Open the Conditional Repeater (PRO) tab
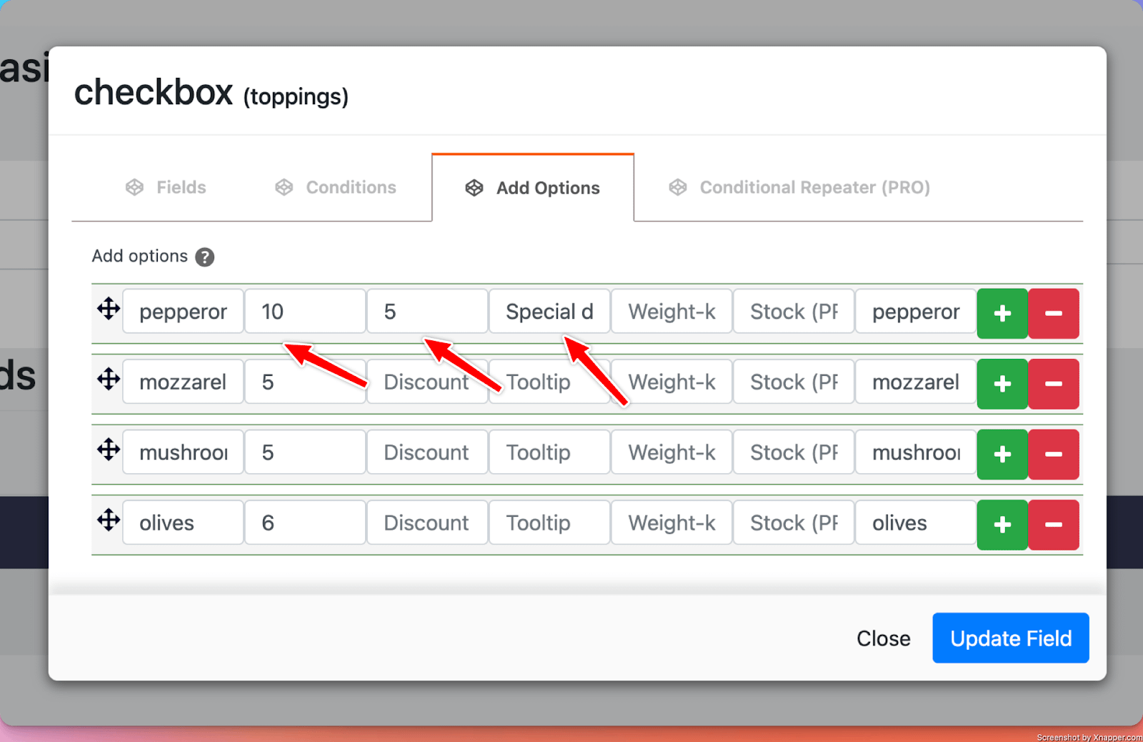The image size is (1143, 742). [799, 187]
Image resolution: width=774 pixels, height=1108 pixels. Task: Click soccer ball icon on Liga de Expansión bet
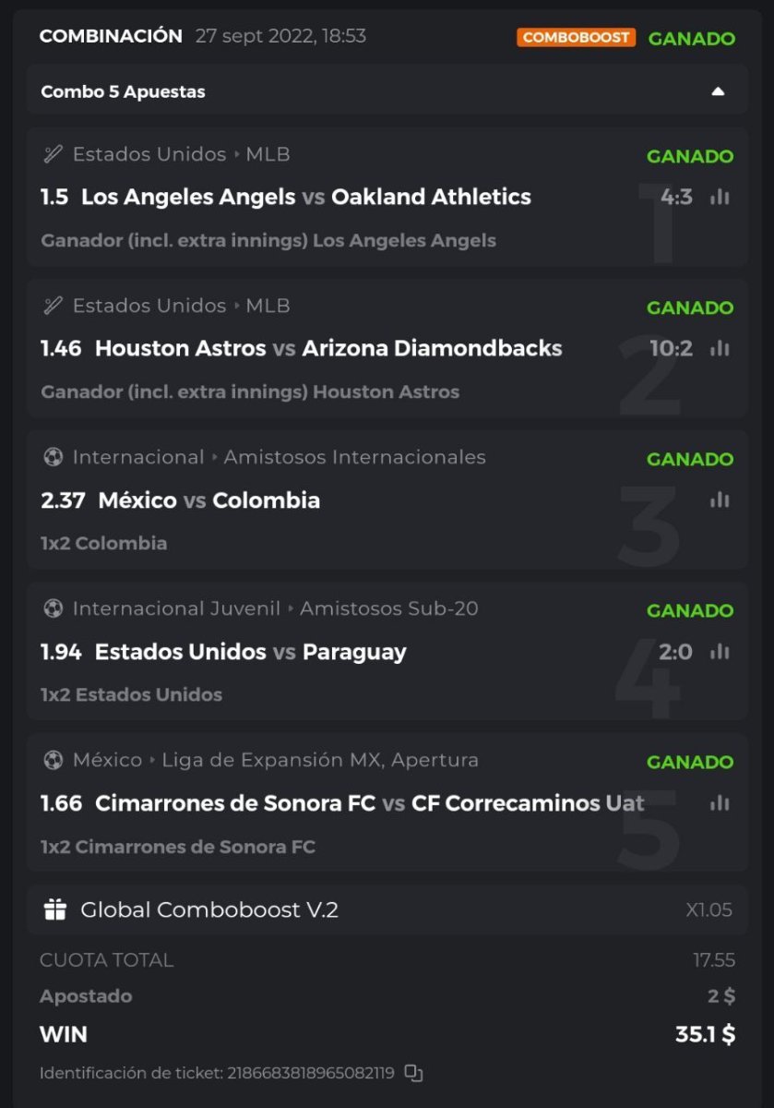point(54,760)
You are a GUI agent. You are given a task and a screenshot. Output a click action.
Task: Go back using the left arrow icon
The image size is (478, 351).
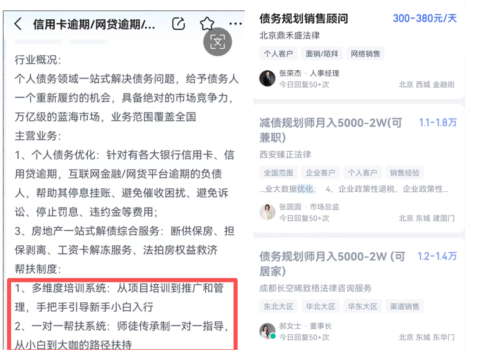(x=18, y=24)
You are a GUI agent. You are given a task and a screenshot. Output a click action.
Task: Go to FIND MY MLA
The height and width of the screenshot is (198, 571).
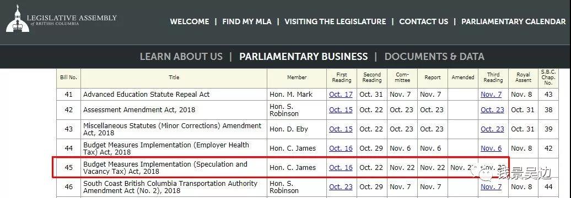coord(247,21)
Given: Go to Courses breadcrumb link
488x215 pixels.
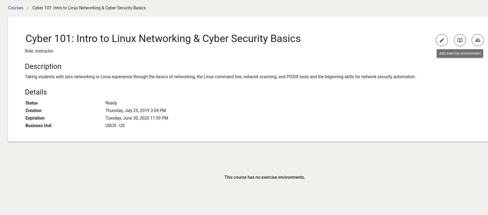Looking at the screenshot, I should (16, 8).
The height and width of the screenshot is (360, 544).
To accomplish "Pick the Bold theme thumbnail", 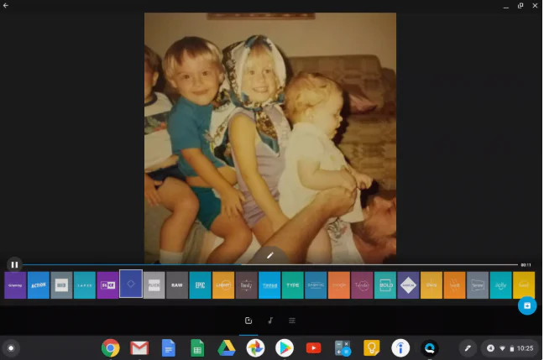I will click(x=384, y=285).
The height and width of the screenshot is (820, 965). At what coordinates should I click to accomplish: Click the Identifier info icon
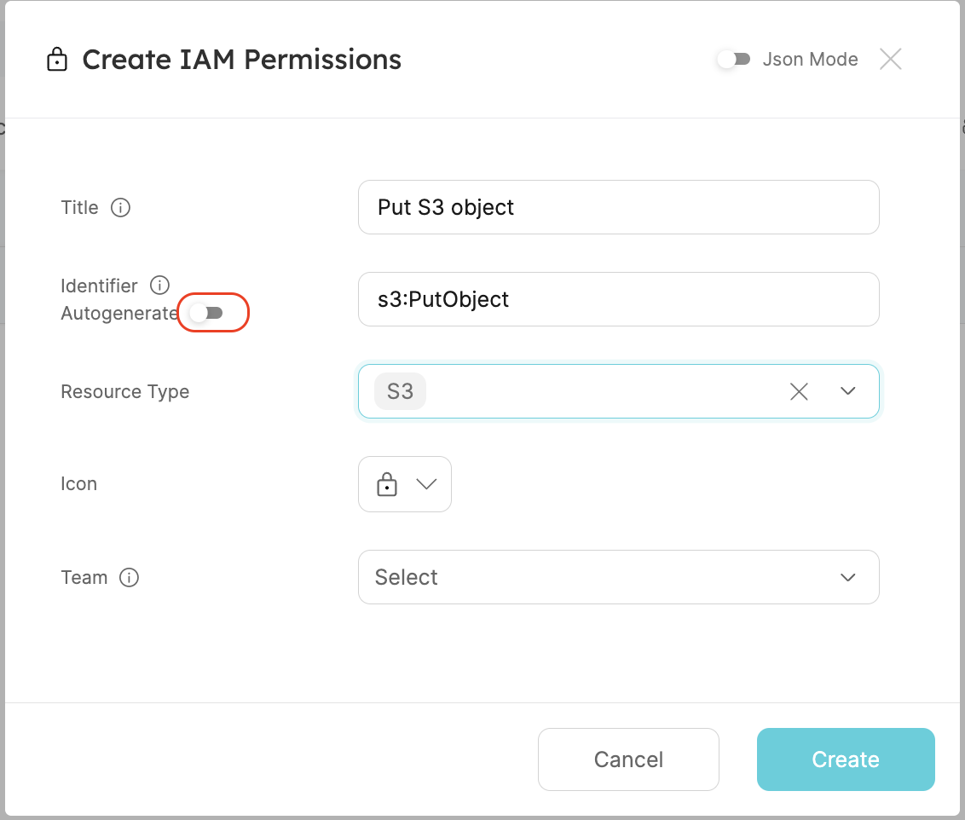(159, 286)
_ _ _
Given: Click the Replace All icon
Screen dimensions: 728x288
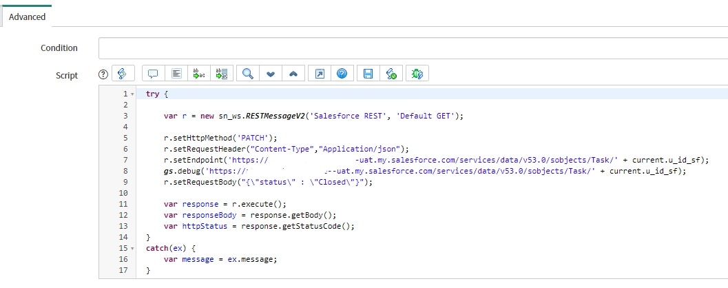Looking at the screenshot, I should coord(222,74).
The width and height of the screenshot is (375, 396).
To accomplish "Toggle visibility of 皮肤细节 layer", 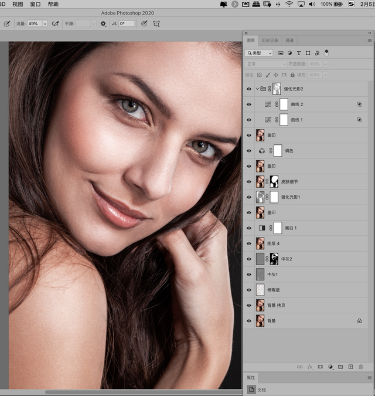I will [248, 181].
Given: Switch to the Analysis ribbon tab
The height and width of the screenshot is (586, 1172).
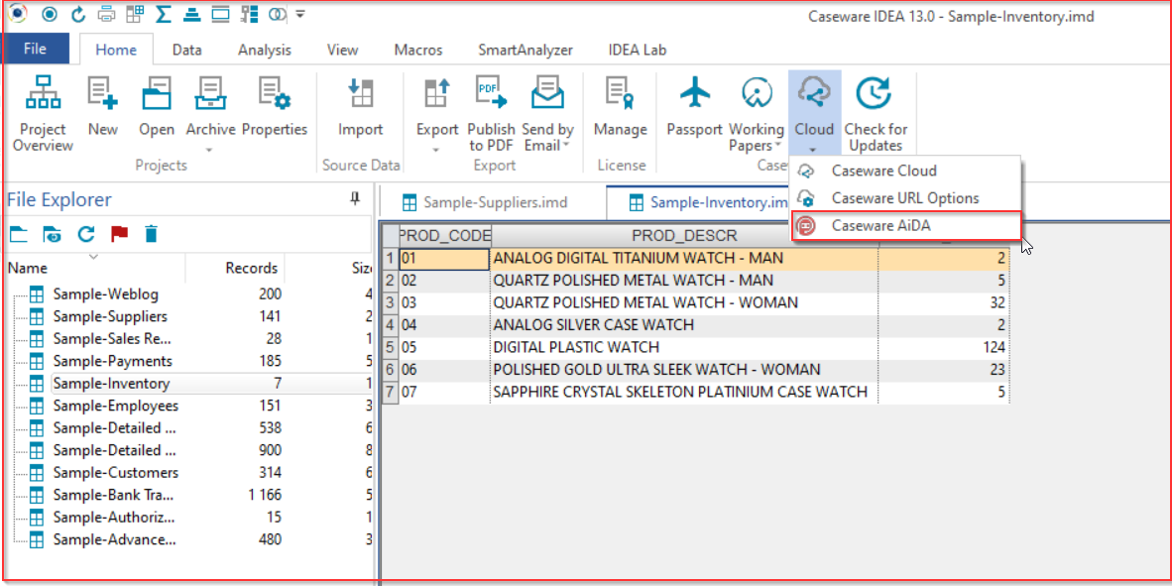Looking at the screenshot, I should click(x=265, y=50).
_ _ _
### WHAT THE TASK ASKS
Output exactly those lines of the data above that run from the line with "The image size is (478, 351)." up to and including the line with "Given: Go to Courses breadcrumb link". No pictures go in.

### TASK ANSWER
The image size is (478, 351).
(x=18, y=24)
You are a GUI agent. You are given a task and a screenshot. Output a click action.
Task: Go to FIND MY MLA
The height and width of the screenshot is (198, 571).
coord(247,21)
Given: Go to Courses breadcrumb link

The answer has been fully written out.